Les premières intrigues se nouent dans le domaine de l’immigration. L’Agence juive crée le Mossad Le'aliyah Bet, structure clandestine qui organise à grande échelle l'immigration clandestine des Juifs vers la Terre sainte. Son succès est patent ; si l'immigration clandestine est pratiquement interrompue entre 1942 et 1945 par la guerre, elle amènera néanmoins près de 80 000 personnes en Palestine entre 1939 et 1947. La réaction de l'Agence juive s'organise également sur le terrain diplomatique : n'oublions pas qu'en 1942, au congrès sioniste de Biltmore, l’OSM avait déjà décidé de demander la création d'un État juif en Palestine. Les diplomates sionistes du département politique de l'Agence juive s'étaient mis dès cette date au travail auprès des gouvernements et des opinions publiques pour défendre cette orientation, relayée par la presse, les amis, les obligés.

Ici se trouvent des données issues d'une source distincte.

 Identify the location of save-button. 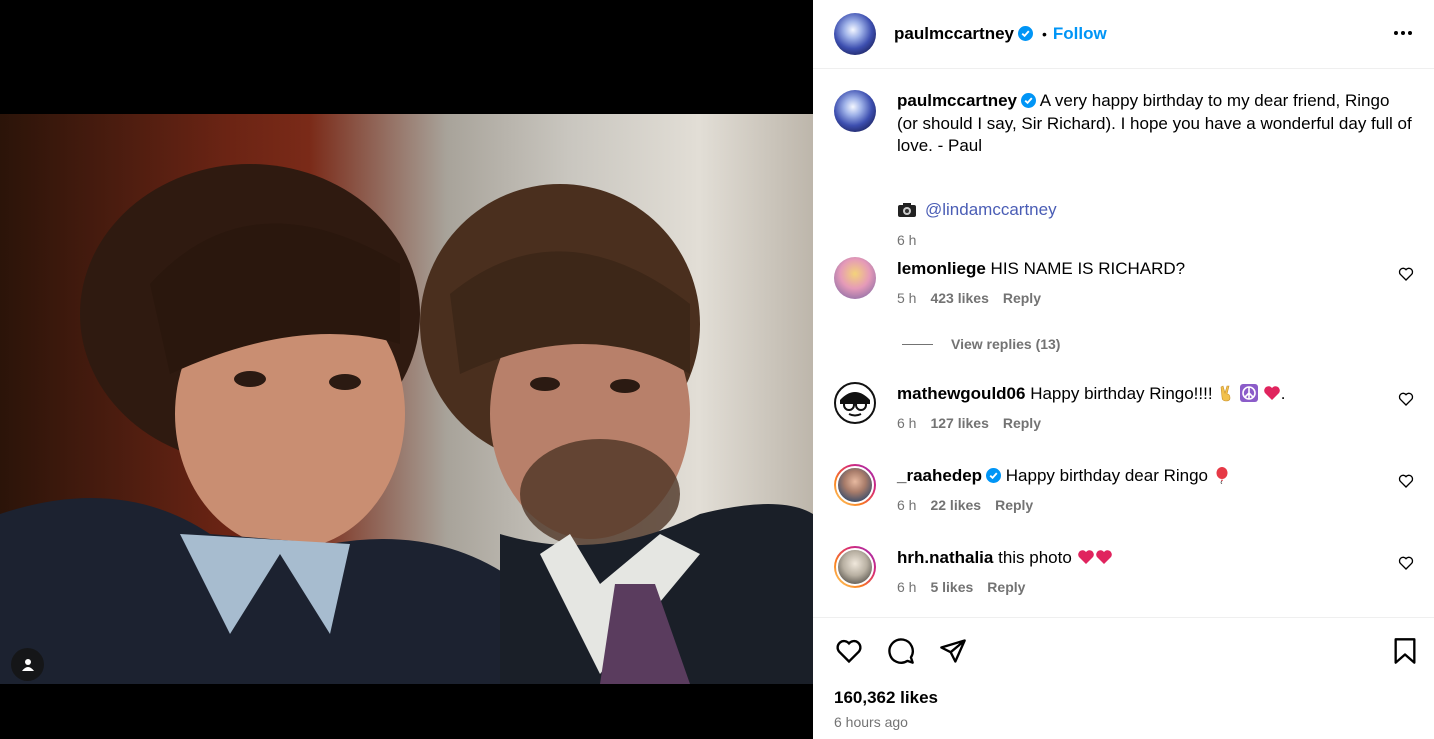
(1405, 651).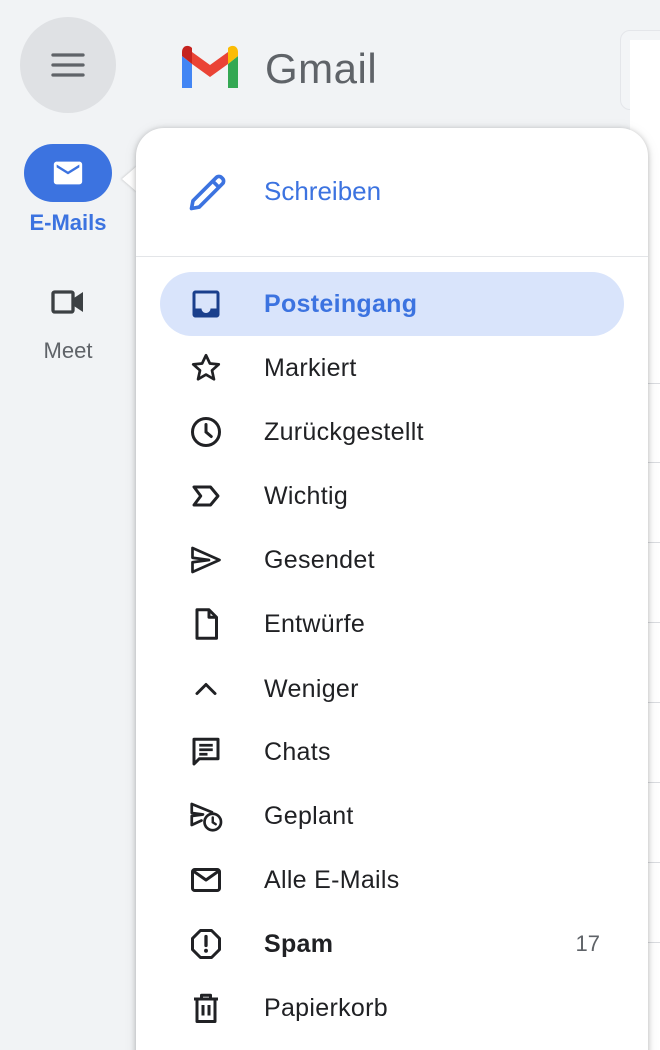 Image resolution: width=660 pixels, height=1050 pixels. I want to click on rail-mail-button, so click(68, 173). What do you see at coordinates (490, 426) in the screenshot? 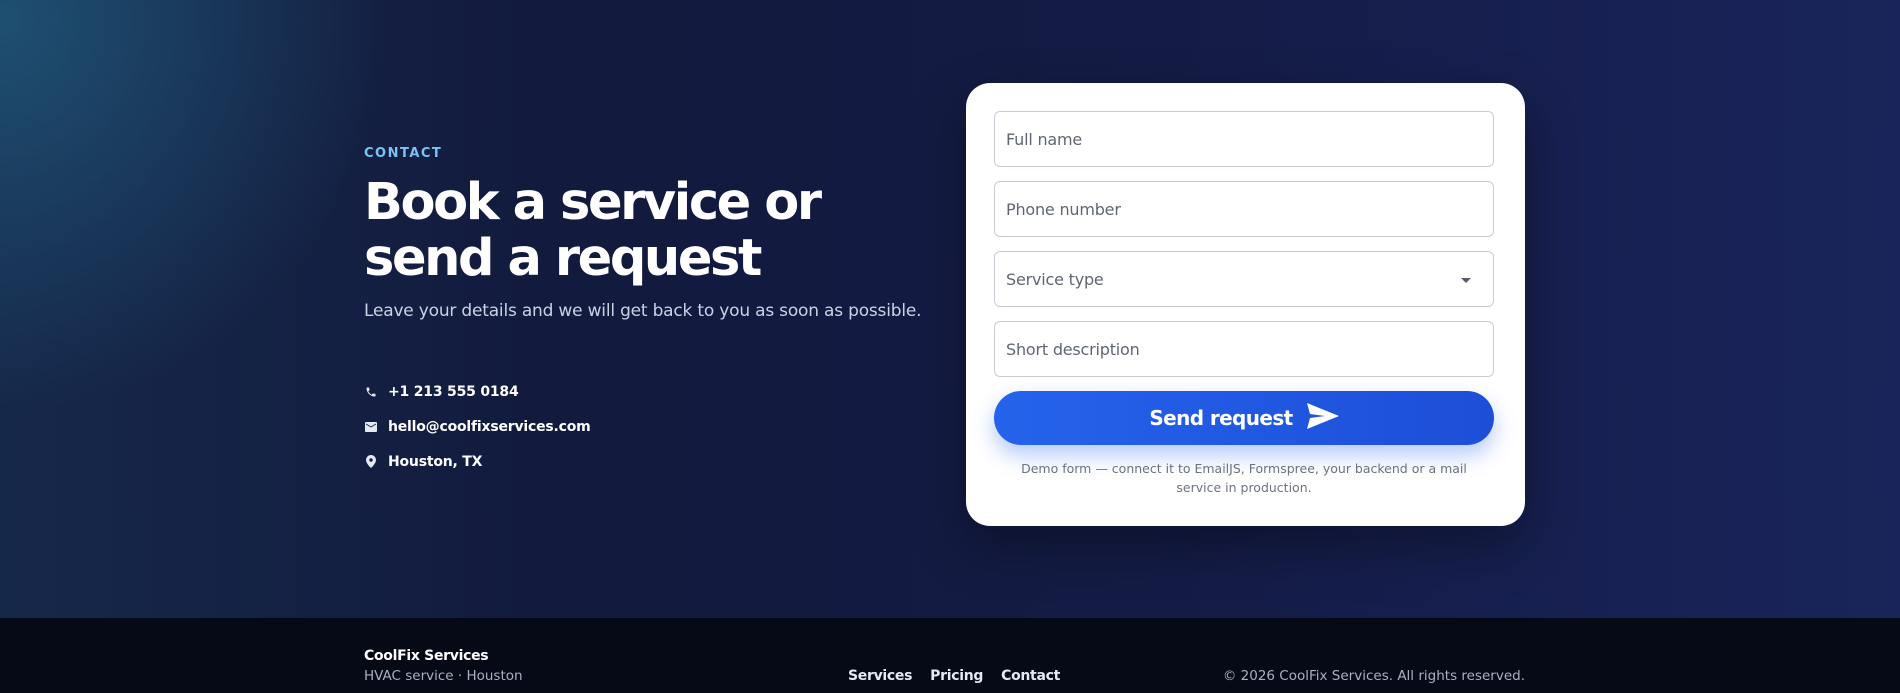
I see `contact-email-text: hello@coolfixservices.com` at bounding box center [490, 426].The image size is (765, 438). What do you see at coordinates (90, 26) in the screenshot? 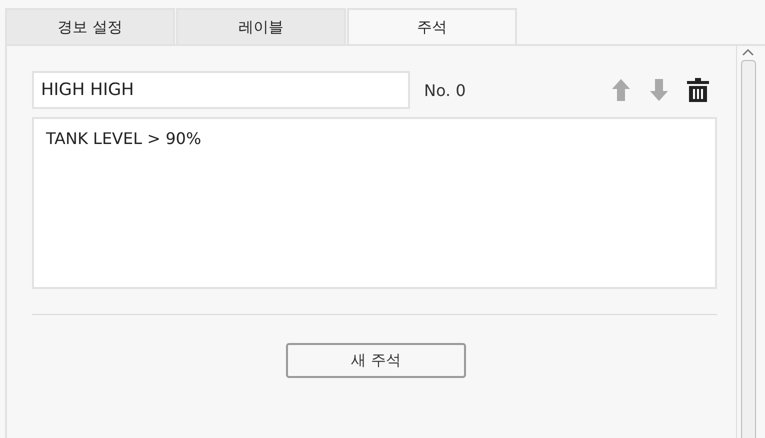
I see `tab: 경보 설정` at bounding box center [90, 26].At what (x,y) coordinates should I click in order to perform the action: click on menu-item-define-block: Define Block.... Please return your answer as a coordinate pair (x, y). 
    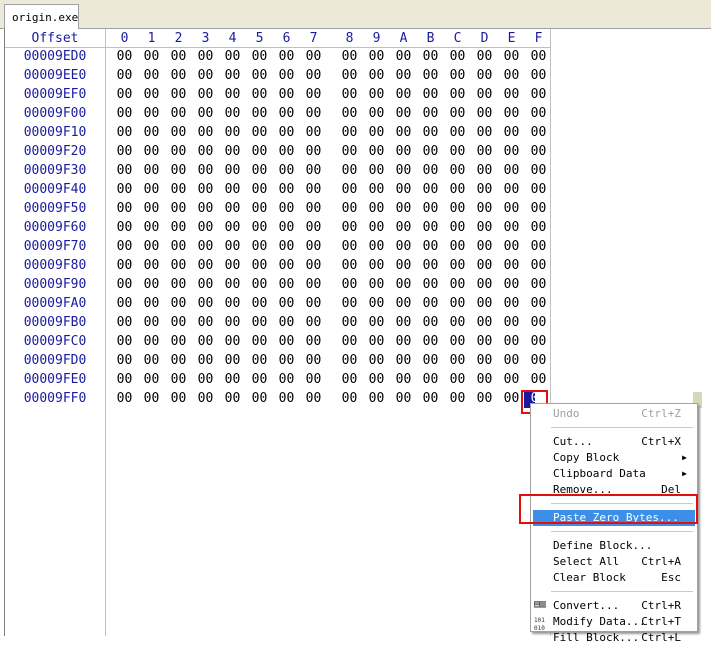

Mais c'est surtout après 1945 - la victoire des Alliés créant des conditions politiques uniques - que cette action se déploiera vraiment. Il se trouve que l’OSM n'a plus de président, démissionnaire, entre 1946 et 1956 : ceci accroît davantage encore le pouvoir de l'Agence juive, dont on peut dire que l'apogée de son action trouvera sa conclusion en 1947. Les Soviétiques comme les Français s'alignent sur la position affirmée des Etats-Unis, au sujet desquels il n'est pas inutile de rappeler l'importance de sa communauté hébraïque, et décident de soutenir la création d'Israël. On le sait, en 1948, FONU décide la création d'Israël. Il faut noter qu'à l'expiration du mandat britannique,
le plan de partage de la Palestine de 1947 prévoyait de manière formelle que Jérusalem devînt un Corpus Separatum sous contrôle international. Cette disposition pleine de sagesse devait ainsi garantir à tous les cultes le libre accès aux lieux saints : pour les chrétiens notamment, l'Eglise du Saint-Sépulcre est sacrée, rappelons-le, et nombre de nos croisés des temps jadis ont donné leur vie pour elle. Hélas, les juifs ne l'entendirent pas de cette oreille : en 1949, Jérusalem-Ouest est unilatéralement proclamée capitale d'Israël. En 1967, au cours de la guerre des Six Jours, Tsahal conquiert Jérusalem-Est : Israël s'adjuge la ville, qu'elle proclame sa capitale « éternelle et indivisible ». En 1980, une loi dite fondamentale - c'est-à-dire une disposition institutionnelle ne pouvant être remise en cause ensuite, même si la majorité politique change - est votée par la Knesset. Israël promulgue la fameuse « Loi de Jérusalem », qui institue que les juifs possèdent la ville pour toujours.
Résumons-nous : le Brexit semble parfois un événement secondaire, dont on distingue mal les répercussions possibles ; maintenant que le choc est passé, on en minimise les conséquences : grave erreur ! Le Brexit contrevient à une doxa qui est la colonne vertébrale du système occidental érigé après la guerre. Les conséquences d'une Grande-Bretagne qui deviendrait prospère sans le dieu Euro pourraient lézarder la passivité des Européens - un vrai danger pour les anonymes possédants qui prêtent de la monnaie de singe pour prospérer, et se défient comme de la peste d'une banque centrale indépendante créant sa propre monnaie, selon les besoins de son peuple.